Abruptly, the man seemed to lose interest in his own anger. He staggered to his companions, who held him up to keep him from falling. They handed him the beer. He took a long drink from the bottle. Lituma could see his eyes flashing, and when he swallowed, his Adam's apple moved up and down in his throat like a small caged animal. The corporal went to lean on the bar, too, facing the cantinero and his wife. “I'm drunk,” he thought. But this was a joyless, heartless intoxication, very different from drinking in Piura with his brothers, the Invincibles, in La Chunga's little bar. And at that moment he was certain she was Meche. “It's her, it's her.” The same girl Josefino had seduced, the one he had pawned so he could go on with the game, the one they had never seen again. Son of a bitch, a lot of water under the bridge since then. He was so involved in his memories he did not know just when the man who had gone too far with Doña Adriana came to stand next to him. He looked furious. He faced Dionisio in a boxer's stance.

“And why can't I feel her up when I dance with her?” he said, slamming his hand on the counter. “Why is that? Go on, explain that to me, Dionisio.”

“Because the law is here,” replied the cantinero, pointing at Lituma. “And when the law's around, you have to behave.”

He was trying to joke, but Lituma could detect, as always when Dionisio spoke, something mocking and malicious behind his words. The cantinero looked back and forth, at him and the drunk, in amusement.

“Law or no law, cut the bullshit,” the drunk exclaimed, not even bothering to glance at Lituma. “We're all equal here, and if anybody thinks he's a big shot, to hell with him. Don't you always say that drink makes us equal? So that's that.”

Dionisio looked at Lituma, as if to say: “Now what are you going to do? This concerns you more than me.” Doña Adriana was also waiting for his reaction. Lituma could feel the eyes of the other two men fixed on him.

“I'm not here as a Civil Guard but as an ordinary customer,” he said. “This camp's closed down, so let's not have any trouble.
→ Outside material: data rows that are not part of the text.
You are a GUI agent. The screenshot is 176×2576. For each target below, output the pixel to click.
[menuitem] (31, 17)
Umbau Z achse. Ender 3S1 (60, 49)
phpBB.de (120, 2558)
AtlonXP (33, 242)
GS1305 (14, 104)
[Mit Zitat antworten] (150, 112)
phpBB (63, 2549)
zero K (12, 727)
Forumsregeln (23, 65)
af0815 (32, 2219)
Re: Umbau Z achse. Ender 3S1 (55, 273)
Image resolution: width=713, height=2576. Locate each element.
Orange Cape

Let's have a drink instead.”

He raised his glass and the drunk docilely imitated him, solemnly raising his empty hand: “To your health, Corporal.”
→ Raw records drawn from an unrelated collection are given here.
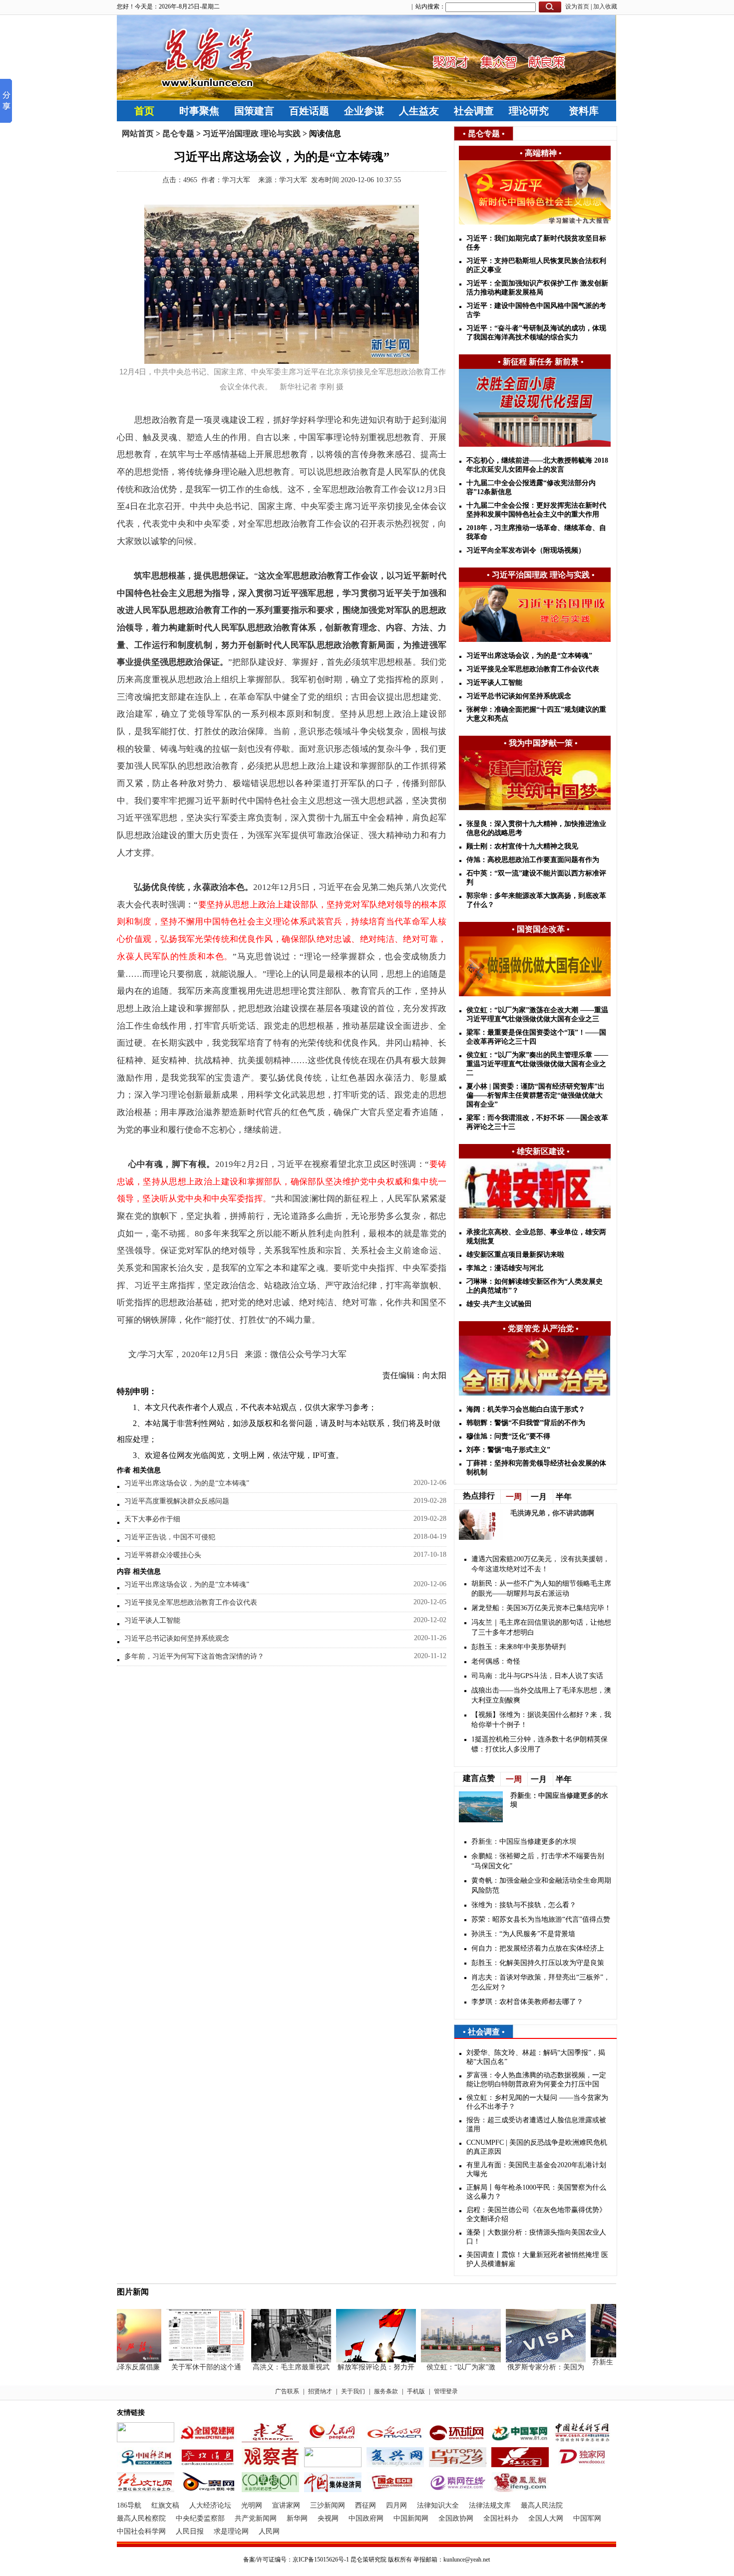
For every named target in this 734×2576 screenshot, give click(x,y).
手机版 (416, 2391)
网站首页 (138, 133)
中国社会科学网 (141, 2531)
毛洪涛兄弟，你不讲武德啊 (552, 1513)
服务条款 (386, 2391)
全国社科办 (500, 2518)
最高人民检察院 (141, 2518)
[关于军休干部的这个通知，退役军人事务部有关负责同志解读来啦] (185, 2360)
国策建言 (254, 110)
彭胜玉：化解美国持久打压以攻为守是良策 (537, 1963)
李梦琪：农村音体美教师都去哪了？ (527, 2001)
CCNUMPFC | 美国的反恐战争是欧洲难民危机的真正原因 (536, 2147)
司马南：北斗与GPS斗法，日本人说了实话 (537, 1676)
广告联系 (287, 2391)
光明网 (251, 2505)
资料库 (584, 110)
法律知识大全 (438, 2505)
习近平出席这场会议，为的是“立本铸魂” (186, 1483)
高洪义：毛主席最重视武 (270, 2367)
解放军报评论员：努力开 (355, 2367)
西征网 (365, 2505)
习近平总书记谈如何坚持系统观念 (176, 1638)
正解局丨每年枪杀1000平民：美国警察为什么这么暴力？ (536, 2192)
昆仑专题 (178, 133)
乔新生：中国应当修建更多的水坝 (523, 1841)
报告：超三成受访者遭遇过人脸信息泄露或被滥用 (536, 2124)
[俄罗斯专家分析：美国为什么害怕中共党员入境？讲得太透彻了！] (525, 2360)
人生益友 (419, 110)
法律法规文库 (490, 2505)
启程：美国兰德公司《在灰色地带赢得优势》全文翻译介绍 (536, 2214)
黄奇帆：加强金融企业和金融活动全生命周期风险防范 (541, 1885)
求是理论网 (231, 2531)
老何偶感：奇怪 (495, 1661)
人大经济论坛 (210, 2505)
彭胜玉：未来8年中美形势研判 (518, 1647)
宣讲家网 (286, 2505)
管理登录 (446, 2391)
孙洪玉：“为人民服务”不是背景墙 (523, 1934)
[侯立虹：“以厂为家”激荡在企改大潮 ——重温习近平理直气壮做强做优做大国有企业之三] (440, 2360)
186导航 (129, 2505)
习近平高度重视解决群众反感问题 (176, 1501)
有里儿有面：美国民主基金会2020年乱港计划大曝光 (536, 2169)
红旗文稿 (165, 2505)
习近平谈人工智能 (152, 1620)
“That woman with Tomasito now, I knew her when she was a kid,” said Lituma, his mouth slack. “She's even better now than she was in Piura. If Josefino or La Chunga could see her, they wouldn't believe how good-looking she is.”

“You're a pair of liars,” said the drunk, in a rage again, pounding the bar and bringing his face close to the cantinero in an antagonistic way. “I tell you right to your face. You can scare everybody else but you don't scare me.”

Dionisio took absolutely no offense. His expression, somewhere between excited and peaceable, did not change, but he stopped imitating a bear. In his hand he held the bottle of pisco with which he had periodically been filling Lituma's glass. He very calmly filled another glass and handed it to the drunk with a friendly gesture.

“What you need is something good to drink, compadre. Beer is for people who don't know what's good, who like to bloat and belch. Go on, try it, smell the grape.”